Agora, caso os ganhos com a ereção pareçam mais vantajosos e o indivíduo consiga lidar bem com os efeitos colaterais, não há problemas em seguir adiante com a terapia indicada pelo profissional da saúde. Na bula, os fabricantes informam que as reações comuns, que ocorrem em 1 a 10% das pessoas que usam tadalafila, incluem dor nas costas, dor de cabeça, indigestão, vermelhidão no rosto, dor muscular, dor nas extremidades, refluxo gastroesofágico e nariz entupido.
Já entre as reações incomuns (que acometem entre 0,1 e 1% dos usuários), os laboratórios listam a dispneia, também conhecida como falta de ar.
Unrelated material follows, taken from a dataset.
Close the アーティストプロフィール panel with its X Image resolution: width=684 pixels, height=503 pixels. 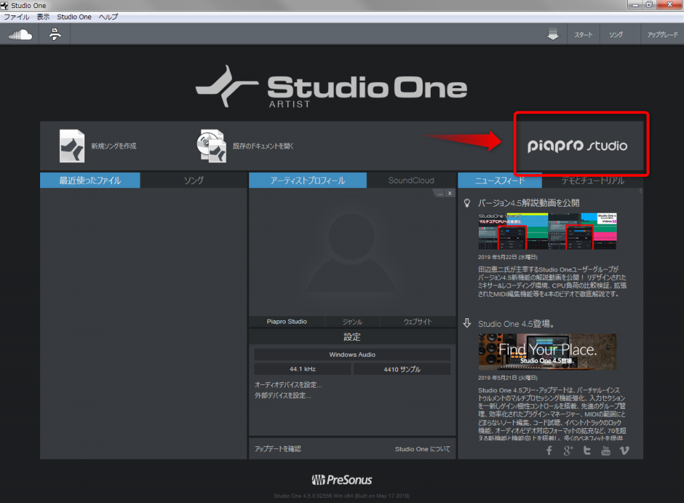pyautogui.click(x=451, y=193)
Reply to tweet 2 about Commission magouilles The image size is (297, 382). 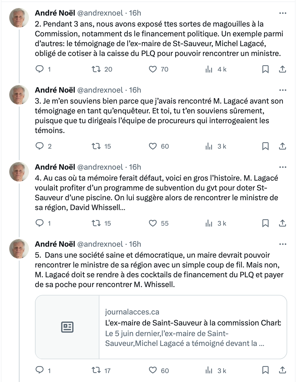(x=40, y=69)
Há ainda os eventos muito raros, que acontecem com menos de 0,01% dos consumidores.
A lista é bem grande e abarca questões como erupções cutâneas, coceira, inchaço no rosto, pressão baixa, visão borrada, priapismo (ereção dolorosa que dura mais de quatro horas) e até eventos cardiovasculares graves (como infarto e AVC).
Sobre os eventos cardiovasculares graves, os fabricantes destacam que "a maioria dos pacientes que relataram esses eventos tinha fatores de risco preexistentes", portanto "não se pode determinar definitivamente se esses eventos são relacionados diretamente a esses fatores de risco, à tadalafila, à atividade sexual ou à combinação destes e de outros fatores".